One of the most distinct memories I have of the power of the Hare Krishna mantra is this:
I woke up one morning, after having a really weird/bad dream about ghosts and spirits and stuff. (See note at end to read about the dream.) I was horrified and really distressed, like I usually am after dreaming about anything to do with supernatural or paranormal forces. It had also confused me because I couldn’t understand the dream. Maybe it didn’t mean anything, but it was disturbing, nevertheless. So I was walking around the room and I was thinking that I should probably chant to get rid of all this negative energy that’s building up inside me. I was a bit hesitant and unwilling to chant. Yeah, you can call me Karmie. Then this line from a song by People of Faith (now known as Mayapuris I think) came to mind: “Holy shelter is in the Holy Name”
That was enough to get me going. I started to chant. Then I started to feel like Krishna was watching and he was enjoying it. I felt like he was playing his flute to my chanting. I started to dance. Like really dance. It was a very slow, light garba that I had seen Hare Krishnas perform in YouTube videos. My body was airy and I don’t know the proper dance (it is a traditional Indian dance) but I was feeling it, you know? Like really feeling it.
And it was the best feeling in the world.
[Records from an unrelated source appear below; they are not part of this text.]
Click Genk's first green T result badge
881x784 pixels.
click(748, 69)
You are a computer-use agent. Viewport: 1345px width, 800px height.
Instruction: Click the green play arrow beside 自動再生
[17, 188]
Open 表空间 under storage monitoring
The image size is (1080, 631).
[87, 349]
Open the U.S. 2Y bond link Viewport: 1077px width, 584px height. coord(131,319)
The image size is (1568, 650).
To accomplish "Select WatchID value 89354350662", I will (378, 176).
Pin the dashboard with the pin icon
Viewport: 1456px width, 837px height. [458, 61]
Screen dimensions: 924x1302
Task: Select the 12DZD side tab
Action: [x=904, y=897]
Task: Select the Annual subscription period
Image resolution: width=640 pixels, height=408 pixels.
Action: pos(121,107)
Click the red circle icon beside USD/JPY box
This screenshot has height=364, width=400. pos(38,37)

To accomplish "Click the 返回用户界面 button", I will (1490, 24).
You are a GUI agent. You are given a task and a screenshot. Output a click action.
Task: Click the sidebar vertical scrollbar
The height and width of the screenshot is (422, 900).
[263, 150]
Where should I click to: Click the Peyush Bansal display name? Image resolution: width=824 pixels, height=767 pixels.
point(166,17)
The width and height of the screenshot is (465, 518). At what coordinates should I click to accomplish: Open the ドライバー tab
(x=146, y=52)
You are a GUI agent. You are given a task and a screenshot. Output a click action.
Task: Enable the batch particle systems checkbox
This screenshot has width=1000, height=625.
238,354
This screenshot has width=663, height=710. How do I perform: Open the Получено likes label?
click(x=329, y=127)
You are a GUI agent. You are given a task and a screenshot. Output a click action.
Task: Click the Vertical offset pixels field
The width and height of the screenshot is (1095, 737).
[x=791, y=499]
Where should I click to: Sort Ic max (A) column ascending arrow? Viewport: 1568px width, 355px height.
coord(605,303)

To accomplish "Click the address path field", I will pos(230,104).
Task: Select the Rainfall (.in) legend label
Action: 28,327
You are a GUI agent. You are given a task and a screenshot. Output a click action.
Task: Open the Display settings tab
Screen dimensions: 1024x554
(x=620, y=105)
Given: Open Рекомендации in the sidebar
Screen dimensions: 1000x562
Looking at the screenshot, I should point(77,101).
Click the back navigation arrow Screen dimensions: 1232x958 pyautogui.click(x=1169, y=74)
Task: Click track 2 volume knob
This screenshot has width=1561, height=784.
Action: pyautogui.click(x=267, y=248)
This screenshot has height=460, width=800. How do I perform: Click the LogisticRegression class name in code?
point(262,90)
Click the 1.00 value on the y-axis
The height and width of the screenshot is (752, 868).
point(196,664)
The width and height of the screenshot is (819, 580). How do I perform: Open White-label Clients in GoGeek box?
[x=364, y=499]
Other times, while chanting, I have felt Krishna’s presence. I have felt Krishna and Radha looking at me, watching over me while I sang their names. Many times, I have anticipated Krishna’s moods. I have sensed him laughing and giggling in amusement after playing little pranks on me. Like I mentioned above, I have heard him playing the flute along to my singing. Yeah, I do wonder if I concoct these things myself, sometimes. Like, I wonder if I’m just imagining it. Either way, Madhav is present so it’s more than enough. I remember one time I could hear a very sad melody in my head – I was very sad at the time because something awful had happened and I was crying. And then I could hear a very sad melody and I felt as though Madhav was feeling a lot of pain, simply because I was devastated. He really is the Father of the universe. He is the perfect Friend. He is the most adorable Son. The best part is, he is anything you want him to be. And he is that because he is Love.
Hari hari bol.
I dreamed that there was a ghost or spirit around that was controlling me and constricting my body movements. Like a force that put my body in freeze mode. And this was happening while I was washing my legs in the bathroom. The door was closing itself and I called out to someone to hold it open. He held it open and then went away. Then a South Indian lady came in (she was wearing a cross around her neck). I told her to hold the door open (because the spirit was closing it). And I asked her if it was difficult to hold it open and she said it wasn’t. Then I kept watching to door to make sure it wouldn’t close because I had to get the soap off my legs. Afterward, I cried out in exasperation, “Oh Jesus!” Then I spoke to a Christian woman that I know and in the dream she told me that she would try to get rid of the spirit in whatever way she could, i.e. through Jesus.